Les associations de quartier tentent de démocratiser le septième art. Majoritairement produits par des sociétés de production bien installées dans le centre de Paris, les films français représentent peu la réalité des quartiers populaires.
Cependant, alors que la diversité perce progressivement les écrans, l’État soutient plusieurs dispositifs d’appui importants : Passeurs d’Images, dispositif national d’éducation à l’image ; le Fonds Images de la Diversité, créé en 2007 et géré par l’Agence pour la cohésion sociale et l’égalité des chances (ACSE).
Les 1 000 visages de la France
C’est sur la base de ce constat qu’Eiji Ieno et Uda Benyamina ont créé en 2006 l’association 1 000 Visages, à Viry-Châtillon.
Refusant que le cinéma français « demeure le véhicule implicite des stéréotypes et des stigmates plaqués sur la banlieue », l’association encourage la réalisation de courts et longs-métrages citoyens dans les quartiers populaires mais aussi dans les pays du pourtour méditerranéen avec des ateliers, à Ouarzazate (Maroc) notamment.
Partant du fait que « les arts cinématographiques et audiovisuels de masse sont très loin d’incarner un modèle de diversité », l’association réunit une salariée, trois volontaires et vingt-cinq bénévoles autour de jeunes confrontés à ce « plafond de verre » qui limite leur accès aux métiers du cinéma. « Nous avons décidé d’insuffler une dynamique plus ouverte et plus démocratique au cinéma français afin qu’il soit représentatif des 1 000 visages et des 1 000 compétences de la France d’aujourd’hui », explique la chargée de mission Sandrine Barrucand.

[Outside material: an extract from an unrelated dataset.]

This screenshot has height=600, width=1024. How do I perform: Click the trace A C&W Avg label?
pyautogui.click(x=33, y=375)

Pour preuve, la projection de l’un de leur film durant le Festival de Cannes (voir encadré) marque l’entrée de ces jeunes dans le monde professionnel du septième art. « Je n’aurai jamais imaginé aller à Cannes. Maintenant je me dis : pourquoi pas ? ». Heureusement qu’il y a des associations comme celles-là qui nous disent que c’est possible ! », témoigne Jessica, 18 ans, engagée dans l’association 1 000 visages depuis cinq ans. « J’appréhende tout de même un peu cet événement et me demande, comment va être perçu notre film », continue-t-elle.
Faire parler les jeunes
« Les initiatives associatives ont un sens si elles n’essaient pas d’imiter le cinéma commercial. Celui-ci enferme dans une perception stéréotypée de la réalité et nous n’aurons jamais les mêmes moyens ! » insiste Jérôme Polidor, formateur au sein de l’association Les Engraineurs à Pantin. Fondée par Boris Seguin, professeur de français, et Julien Sicard, producteur, l’association est née en 1997 dans la cité des Courtillières à la suite d’un tournage. Fonctionnant avec trois salariés et une douzaine de bénévoles, elle implique des 10-25 ans dans toutes les étapes de fabrication de films documentaires, fictions ou sketchs.

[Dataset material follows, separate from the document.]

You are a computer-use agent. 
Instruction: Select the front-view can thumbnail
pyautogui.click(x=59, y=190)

Avec plus d’une soixantaine de films à son actif, Les Engraineurs fait émerger la parole des jeunes en France comme à l’étranger et propose des œuvres à l’image de ses participants : multiculturelles. Un défi dans un pays où les comédiens noirs sont encore incontestablement cantonnés dans des stéréotypes comme en témoigne le rôle de Omar Sy dans Intouchables. Sans concession sur ce sujet, Jérôme Polidor affirme que le cinéma français est aujourd’hui « économiquement dominé par une élite satisfaite d’elle-même ; artistiquement centrée sur les destins individuels, l’intime, la psychologie ; formellement formatée par les contraintes télévisuelles et publicitaires et politiquement affaiblie, accompagnant l’accroissement des inégalités sans véritable combat et sans grand espoir ».
« Filmer la banlieue »
Ce grand espoir, les banlieues françaises le représentent. Mais parce que leur jeunesse ne se projette pas dans les métiers du cinéma et que le milieu professionnel craint de s’ouvrir à l’Autre, un fossé grandissant se creuse entre le cinéma français et son public de banlieue.

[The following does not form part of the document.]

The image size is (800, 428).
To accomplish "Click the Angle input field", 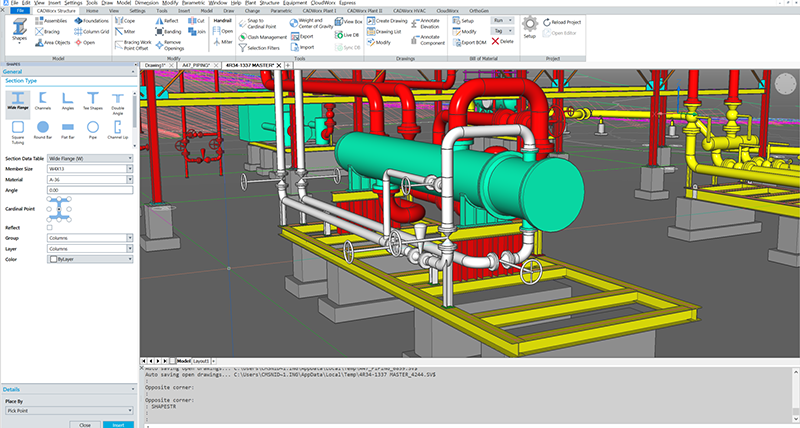I will 90,190.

Si des producteurs tels que Luc Besson (La Planque d’Akim Isker), Gregory Bernard (Faire l’amour de Djinn Carrénard) ou Nicolas Blanc (La Cité rose de Julien Abraham) commencent à soutenir de jeunes auteurs, le chemin à parcourir reste encore long. En cela, les structures associatives permettent « de raconter et de se raconter sans passer par une lourde machine et en interrogeant la fabrication des images qui peuvent manipuler », explique Karen Fichelson, fondatrice de la compagnie Le Masque Calao. Fondée en 2002 à Villejuif, cette structure allie cinéma et théâtre et réalise depuis 2009 des courts métrages collectifs avec des 18-22 ans.
En 2011, jeunes et intermittents du spectacle ont réalisé un film intitulé L’Amour en bas des tours. Dénonçant le manque d’ouverture d’un grand frère, « Noir », qui refuse que sa sœur sorte avec un « Arabe », le film aborde un sujet peu traité par le cinéma français.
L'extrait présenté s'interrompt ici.